**Task instructions**
Rewrite the stretch of entries from the line containing "Given: Start a voice call with Андрей Князев" through the end, replacing "voice call" with "video call" and changing nothing else. Omit the pictures from your answer.

═══

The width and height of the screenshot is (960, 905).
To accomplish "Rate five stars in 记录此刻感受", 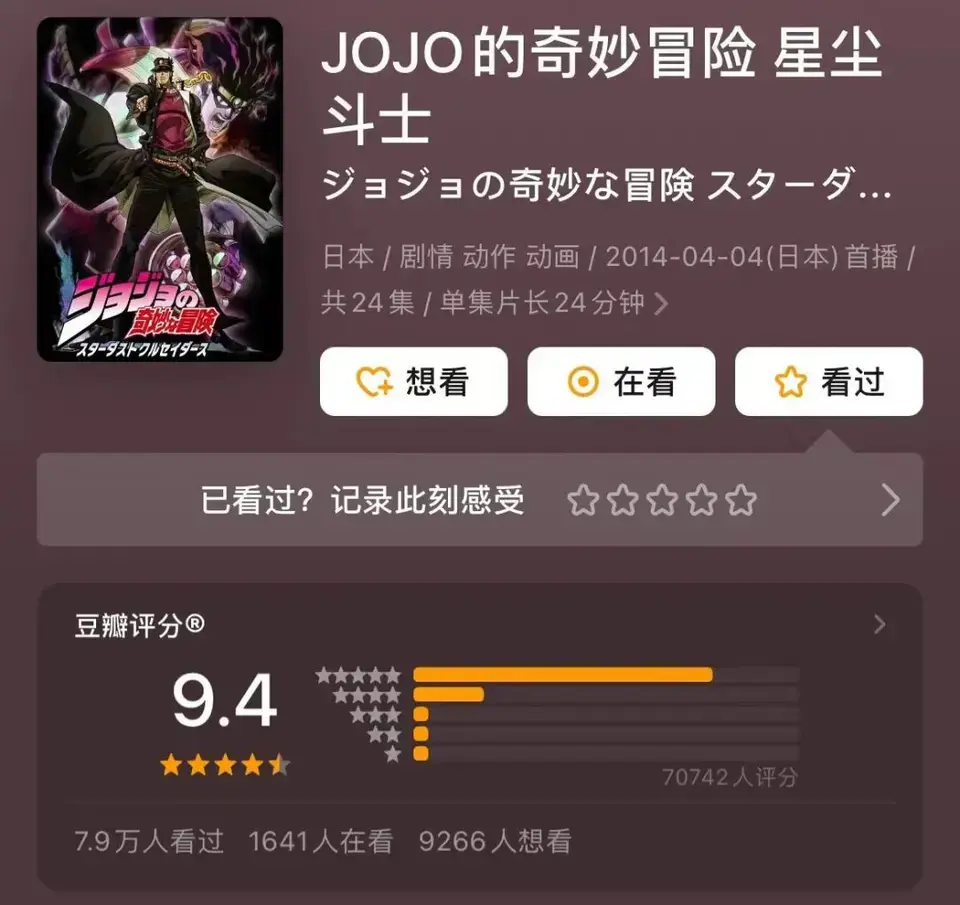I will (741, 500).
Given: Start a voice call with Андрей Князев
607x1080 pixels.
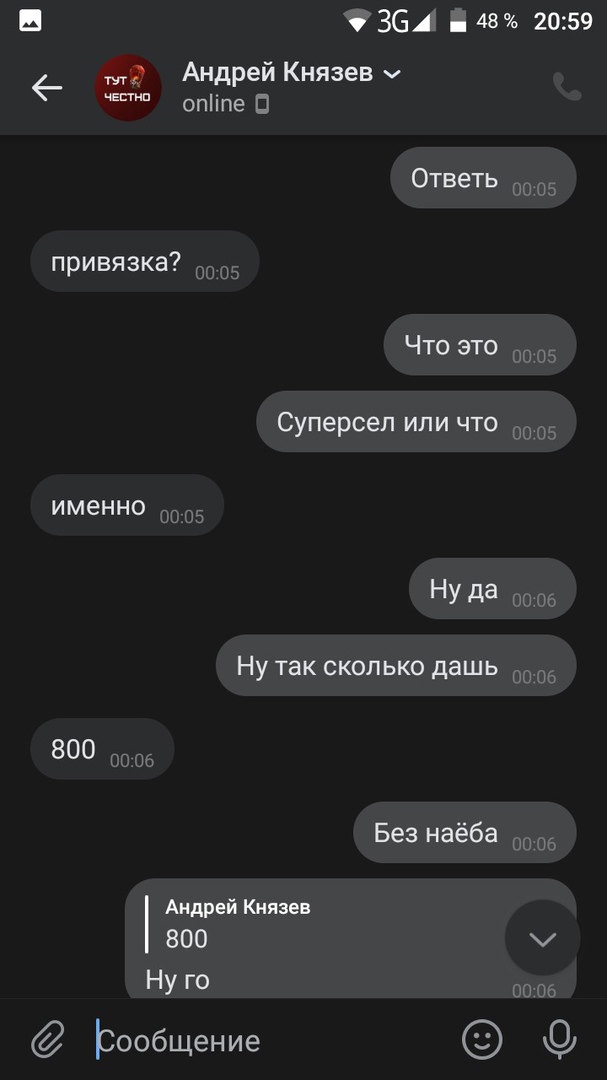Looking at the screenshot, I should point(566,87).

═══

**Response to the exercise**
Given: Start a video call with Андрей Князев
607x1080 pixels.
Looking at the screenshot, I should point(566,87).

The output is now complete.